Consultoría fiscal o legal
Expertos en fiscalidad o regulación que realizan:
- Revisiones fiscales
- Due diligence
- Asesoramiento internacional
Muchas veces se trata de proyectos concretos con empresas.
Consultoría tecnológica e informática
Es uno de los perfiles más habituales.
Ejemplos:
- Arquitectura de software
- Auditorías de ciberseguridad
- Implementación de sistemas
- Data analytics
Muchos profesionales tecnológicos trabajan en empresa y realizan proyectos externos puntuales.
Desarrollo de negocio
Profesionales con experiencia en ventas o estrategia que ayudan a empresas a:
- Abrir nuevos mercados
- Diseñar estrategias comerciales
- Construir partnerships
Este tipo de consultoría suele ser temporal y orientada a resultados.
Consultoría de marketing
Incluye perfiles como:
- Estrategia digital
- Growth marketing
- Branding
- Performance marketing
Muchos directivos de marketing realizan asesoramientos puntuales.
Consultoría de operaciones
Expertos en eficiencia operativa que ayudan a empresas a:
- Optimizar procesos
- Reducir costes
- Implementar metodologías lean
- Mejorar cadenas de suministro
Consultoría ambiental o de sostenibilidad
Un área en fuerte crecimiento.
Incluye servicios como:
- Estrategias ESG
- Huella de carbono
- Cumplimiento normativo ambiental
- Transición energética
Muchas empresas necesitan este tipo de asesoramiento solo en fases concretas.
Cuándo sí conviene darse de alta como autónomo
Aunque las cooperativas y empresas de facturación son muy útiles, no siempre son la mejor opción.
Tiene más sentido darse de alta como autónomo cuando:
- Existe facturación recurrente mensual.
- Se tienen muchos clientes.
- Los ingresos superan de forma constante varios miles de euros al mes.
- Se quiere deducir gastos de actividad.
En estos casos, la estructura de autónomo suele ser más eficiente.

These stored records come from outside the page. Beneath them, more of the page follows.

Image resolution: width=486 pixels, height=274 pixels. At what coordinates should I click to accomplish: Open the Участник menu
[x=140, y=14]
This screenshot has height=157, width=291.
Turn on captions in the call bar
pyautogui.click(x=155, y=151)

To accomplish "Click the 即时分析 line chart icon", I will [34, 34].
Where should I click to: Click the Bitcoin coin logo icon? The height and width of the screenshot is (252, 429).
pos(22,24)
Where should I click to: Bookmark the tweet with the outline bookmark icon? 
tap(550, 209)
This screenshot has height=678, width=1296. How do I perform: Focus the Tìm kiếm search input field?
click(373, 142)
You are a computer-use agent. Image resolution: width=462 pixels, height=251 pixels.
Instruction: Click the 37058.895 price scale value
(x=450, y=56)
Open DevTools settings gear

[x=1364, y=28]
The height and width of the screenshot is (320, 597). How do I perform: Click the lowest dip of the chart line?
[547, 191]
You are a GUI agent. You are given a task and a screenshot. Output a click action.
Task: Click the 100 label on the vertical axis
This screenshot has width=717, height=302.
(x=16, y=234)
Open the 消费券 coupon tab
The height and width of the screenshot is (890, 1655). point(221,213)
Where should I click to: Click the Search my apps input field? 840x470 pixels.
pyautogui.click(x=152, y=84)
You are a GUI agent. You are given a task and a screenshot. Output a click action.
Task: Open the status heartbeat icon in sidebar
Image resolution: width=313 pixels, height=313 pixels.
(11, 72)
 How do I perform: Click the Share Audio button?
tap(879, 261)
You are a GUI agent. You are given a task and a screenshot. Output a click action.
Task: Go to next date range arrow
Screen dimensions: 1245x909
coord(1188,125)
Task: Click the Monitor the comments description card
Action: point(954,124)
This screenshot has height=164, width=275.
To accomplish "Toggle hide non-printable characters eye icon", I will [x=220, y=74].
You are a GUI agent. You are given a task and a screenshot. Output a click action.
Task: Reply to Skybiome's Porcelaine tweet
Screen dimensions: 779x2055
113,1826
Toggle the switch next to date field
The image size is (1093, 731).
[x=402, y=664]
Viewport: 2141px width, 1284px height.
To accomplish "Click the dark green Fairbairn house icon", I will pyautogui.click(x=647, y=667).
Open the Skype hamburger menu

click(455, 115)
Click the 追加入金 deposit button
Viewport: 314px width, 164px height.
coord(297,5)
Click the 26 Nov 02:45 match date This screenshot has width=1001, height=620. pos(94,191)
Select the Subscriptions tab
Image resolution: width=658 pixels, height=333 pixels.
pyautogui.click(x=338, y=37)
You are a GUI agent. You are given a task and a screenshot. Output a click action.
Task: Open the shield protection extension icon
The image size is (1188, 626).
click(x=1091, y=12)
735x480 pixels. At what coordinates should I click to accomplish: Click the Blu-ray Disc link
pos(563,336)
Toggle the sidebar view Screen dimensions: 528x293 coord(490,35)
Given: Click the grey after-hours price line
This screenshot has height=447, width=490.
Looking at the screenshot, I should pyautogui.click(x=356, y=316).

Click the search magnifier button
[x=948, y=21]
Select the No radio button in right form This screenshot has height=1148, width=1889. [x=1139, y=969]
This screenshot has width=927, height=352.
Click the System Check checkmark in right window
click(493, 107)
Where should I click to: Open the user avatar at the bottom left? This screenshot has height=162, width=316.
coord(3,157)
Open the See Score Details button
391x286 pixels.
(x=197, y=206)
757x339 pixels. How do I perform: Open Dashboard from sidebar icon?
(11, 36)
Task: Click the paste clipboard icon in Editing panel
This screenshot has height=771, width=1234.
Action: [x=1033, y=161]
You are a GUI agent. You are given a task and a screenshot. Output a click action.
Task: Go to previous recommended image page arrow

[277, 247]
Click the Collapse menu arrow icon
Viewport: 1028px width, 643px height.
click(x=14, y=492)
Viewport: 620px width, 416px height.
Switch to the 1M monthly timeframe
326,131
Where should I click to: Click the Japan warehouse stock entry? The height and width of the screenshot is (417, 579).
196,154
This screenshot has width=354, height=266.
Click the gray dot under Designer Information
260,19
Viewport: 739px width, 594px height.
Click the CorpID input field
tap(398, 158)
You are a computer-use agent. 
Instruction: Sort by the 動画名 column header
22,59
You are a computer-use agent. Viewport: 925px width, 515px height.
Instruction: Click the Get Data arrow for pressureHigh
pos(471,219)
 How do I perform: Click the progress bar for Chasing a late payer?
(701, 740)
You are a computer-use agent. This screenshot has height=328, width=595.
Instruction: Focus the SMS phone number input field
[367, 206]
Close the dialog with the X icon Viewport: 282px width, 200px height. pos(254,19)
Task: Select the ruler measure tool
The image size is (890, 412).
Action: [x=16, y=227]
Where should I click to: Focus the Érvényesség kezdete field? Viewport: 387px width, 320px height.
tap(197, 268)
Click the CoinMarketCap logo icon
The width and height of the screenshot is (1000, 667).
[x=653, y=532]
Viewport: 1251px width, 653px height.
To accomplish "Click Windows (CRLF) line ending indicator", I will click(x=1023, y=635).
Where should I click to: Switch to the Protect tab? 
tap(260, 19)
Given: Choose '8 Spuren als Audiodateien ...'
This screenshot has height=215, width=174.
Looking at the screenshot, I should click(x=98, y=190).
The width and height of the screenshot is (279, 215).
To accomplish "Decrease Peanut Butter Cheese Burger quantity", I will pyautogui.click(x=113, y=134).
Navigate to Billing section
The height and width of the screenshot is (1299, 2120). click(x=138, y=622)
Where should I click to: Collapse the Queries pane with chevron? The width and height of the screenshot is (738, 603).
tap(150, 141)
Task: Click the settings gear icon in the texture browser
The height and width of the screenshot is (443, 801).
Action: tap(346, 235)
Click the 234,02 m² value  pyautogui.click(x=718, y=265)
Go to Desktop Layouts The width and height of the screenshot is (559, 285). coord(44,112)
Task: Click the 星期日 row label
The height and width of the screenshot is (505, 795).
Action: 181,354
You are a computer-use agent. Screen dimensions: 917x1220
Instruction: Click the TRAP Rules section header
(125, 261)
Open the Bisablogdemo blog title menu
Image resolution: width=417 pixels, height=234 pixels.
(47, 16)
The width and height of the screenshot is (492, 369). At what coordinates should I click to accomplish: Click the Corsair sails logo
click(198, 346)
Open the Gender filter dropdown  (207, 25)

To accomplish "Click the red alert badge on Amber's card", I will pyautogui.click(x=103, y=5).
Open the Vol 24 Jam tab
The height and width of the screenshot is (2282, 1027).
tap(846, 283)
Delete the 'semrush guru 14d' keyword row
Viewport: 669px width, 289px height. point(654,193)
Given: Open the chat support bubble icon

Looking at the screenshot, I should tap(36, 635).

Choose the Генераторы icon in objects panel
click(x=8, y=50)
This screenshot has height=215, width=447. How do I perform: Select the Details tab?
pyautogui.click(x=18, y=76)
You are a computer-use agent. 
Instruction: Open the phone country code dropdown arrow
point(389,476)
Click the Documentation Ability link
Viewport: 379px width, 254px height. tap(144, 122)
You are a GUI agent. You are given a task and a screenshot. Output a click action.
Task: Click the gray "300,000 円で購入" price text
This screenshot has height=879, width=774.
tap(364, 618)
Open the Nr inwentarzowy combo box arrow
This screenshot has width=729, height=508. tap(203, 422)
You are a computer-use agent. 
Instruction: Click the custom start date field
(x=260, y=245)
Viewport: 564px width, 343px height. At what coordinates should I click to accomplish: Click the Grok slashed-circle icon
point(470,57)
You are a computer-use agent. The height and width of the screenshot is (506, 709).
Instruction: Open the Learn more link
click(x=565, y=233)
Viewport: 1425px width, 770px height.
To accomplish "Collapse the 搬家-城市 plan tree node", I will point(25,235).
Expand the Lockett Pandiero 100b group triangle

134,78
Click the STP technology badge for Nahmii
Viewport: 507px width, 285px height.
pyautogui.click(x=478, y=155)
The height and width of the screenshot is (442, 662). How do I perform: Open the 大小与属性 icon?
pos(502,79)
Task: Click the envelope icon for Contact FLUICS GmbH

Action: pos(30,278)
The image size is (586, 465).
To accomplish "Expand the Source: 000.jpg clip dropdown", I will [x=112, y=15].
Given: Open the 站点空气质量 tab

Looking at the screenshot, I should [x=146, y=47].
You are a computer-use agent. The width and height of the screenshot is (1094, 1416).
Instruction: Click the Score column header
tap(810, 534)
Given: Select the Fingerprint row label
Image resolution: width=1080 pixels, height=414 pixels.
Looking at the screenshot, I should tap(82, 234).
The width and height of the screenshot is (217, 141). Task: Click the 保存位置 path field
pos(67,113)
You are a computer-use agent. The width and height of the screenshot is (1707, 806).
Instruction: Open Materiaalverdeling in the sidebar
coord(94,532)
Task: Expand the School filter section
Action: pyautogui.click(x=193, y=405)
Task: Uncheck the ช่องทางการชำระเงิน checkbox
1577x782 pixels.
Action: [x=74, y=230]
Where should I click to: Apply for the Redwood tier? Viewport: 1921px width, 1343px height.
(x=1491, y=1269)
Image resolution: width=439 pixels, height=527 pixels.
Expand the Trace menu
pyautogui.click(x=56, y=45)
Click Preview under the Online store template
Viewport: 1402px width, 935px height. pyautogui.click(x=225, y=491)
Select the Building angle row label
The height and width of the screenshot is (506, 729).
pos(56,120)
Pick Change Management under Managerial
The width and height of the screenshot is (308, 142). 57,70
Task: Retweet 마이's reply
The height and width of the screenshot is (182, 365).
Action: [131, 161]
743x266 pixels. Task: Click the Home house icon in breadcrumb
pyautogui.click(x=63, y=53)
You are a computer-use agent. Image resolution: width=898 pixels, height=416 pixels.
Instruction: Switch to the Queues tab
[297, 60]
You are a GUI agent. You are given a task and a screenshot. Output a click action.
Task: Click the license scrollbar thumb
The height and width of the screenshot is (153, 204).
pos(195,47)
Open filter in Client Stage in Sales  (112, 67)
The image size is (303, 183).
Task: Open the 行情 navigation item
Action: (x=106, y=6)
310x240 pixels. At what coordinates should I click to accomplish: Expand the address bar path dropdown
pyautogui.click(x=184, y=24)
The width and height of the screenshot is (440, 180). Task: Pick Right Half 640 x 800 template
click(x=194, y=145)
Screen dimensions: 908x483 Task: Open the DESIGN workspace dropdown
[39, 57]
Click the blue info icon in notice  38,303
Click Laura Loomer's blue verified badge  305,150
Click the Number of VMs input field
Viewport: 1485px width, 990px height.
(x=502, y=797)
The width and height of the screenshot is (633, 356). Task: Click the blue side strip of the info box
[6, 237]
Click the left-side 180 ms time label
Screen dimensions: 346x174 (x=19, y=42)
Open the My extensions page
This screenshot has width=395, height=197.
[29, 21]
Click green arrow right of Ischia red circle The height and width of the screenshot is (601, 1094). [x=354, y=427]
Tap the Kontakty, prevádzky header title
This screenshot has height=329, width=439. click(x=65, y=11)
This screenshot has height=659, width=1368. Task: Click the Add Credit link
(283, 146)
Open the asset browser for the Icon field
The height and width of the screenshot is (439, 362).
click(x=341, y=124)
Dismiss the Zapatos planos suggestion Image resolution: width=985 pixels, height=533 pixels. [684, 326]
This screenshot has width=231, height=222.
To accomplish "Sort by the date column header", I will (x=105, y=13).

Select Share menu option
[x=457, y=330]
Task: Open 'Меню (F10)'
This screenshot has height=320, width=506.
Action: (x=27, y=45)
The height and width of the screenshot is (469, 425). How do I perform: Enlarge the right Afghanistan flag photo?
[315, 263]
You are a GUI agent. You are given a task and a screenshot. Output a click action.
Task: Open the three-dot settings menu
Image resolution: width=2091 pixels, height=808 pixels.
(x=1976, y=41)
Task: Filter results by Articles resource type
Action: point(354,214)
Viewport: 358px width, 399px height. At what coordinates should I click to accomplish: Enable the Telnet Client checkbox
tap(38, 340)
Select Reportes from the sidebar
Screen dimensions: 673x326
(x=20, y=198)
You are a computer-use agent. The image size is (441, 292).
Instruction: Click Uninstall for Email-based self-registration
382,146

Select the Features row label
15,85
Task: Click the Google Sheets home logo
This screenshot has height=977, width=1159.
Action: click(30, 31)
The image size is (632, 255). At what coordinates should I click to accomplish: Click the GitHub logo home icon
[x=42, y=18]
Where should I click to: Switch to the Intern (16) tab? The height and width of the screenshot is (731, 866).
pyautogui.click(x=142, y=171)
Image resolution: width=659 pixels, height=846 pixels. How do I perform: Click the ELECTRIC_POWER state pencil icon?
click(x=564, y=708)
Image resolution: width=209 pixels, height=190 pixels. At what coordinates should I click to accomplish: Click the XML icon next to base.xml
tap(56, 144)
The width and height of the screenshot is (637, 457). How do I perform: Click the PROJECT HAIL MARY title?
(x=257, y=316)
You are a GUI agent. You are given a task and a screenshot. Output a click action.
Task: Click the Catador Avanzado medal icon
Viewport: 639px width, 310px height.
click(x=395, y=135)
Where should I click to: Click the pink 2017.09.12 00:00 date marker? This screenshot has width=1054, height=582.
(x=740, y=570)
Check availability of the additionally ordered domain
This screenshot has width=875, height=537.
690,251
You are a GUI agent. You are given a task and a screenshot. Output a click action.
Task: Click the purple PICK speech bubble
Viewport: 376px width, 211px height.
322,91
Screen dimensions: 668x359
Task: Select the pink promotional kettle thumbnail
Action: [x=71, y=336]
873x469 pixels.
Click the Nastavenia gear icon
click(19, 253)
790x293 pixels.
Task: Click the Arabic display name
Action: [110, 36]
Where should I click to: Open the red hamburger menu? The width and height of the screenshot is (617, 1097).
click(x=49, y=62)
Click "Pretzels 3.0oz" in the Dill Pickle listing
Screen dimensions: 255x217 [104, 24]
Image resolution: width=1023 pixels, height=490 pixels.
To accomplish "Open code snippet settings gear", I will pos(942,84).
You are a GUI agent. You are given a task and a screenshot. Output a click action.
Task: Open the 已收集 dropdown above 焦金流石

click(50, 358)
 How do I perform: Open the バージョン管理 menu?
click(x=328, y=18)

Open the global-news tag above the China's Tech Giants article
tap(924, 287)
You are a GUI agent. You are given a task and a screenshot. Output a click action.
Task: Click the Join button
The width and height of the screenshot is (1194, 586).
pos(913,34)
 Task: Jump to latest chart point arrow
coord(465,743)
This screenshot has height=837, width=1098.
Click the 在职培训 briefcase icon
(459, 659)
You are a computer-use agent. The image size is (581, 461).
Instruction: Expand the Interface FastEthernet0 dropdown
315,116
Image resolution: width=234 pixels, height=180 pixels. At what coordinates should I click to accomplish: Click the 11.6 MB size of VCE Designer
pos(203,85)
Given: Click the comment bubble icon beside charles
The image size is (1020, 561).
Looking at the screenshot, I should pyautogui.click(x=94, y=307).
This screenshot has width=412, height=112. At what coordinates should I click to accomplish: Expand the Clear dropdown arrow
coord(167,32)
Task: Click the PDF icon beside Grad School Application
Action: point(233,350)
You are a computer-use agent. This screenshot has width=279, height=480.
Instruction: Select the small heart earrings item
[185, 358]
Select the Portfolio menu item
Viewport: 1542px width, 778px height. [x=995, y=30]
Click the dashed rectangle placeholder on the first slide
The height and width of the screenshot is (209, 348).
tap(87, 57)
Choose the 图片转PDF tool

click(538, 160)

Conclusión sobre la facturación de trabajos y proyectos de consultoría
Las cooperativas de facturación y empresas intermediarias como Ison Media o Komuny se han convertido en una herramienta muy valiosa para profesionales que realizan trabajos de consultoría puntuales.
Permiten:
- Facturar legalmente sin ser autónomo.
- Evitar cuotas mensuales de Seguridad Social.
- Reducir burocracia administrativa.
- Monetizar conocimiento especializado.
Para consultores, directivos, expertos tecnológicos o profesionales que realizan proyectos esporádicos de alto valor, este modelo ofrece una solución práctica y flexible.
Especialmente si:
- Tienes un empleo principal.
- Estás validando una idea de negocio.
- Solo realizas algunos proyectos al año.
En estos casos, las plataformas de facturación permiten convertir tu experiencia en ingresos adicionales sin asumir los costes de una actividad autónoma permanente.
Y cuando el volumen de proyectos crezca, siempre habrá tiempo de dar el siguiente paso y formalizar la actividad como autónomo o incluso crear una empresa propia.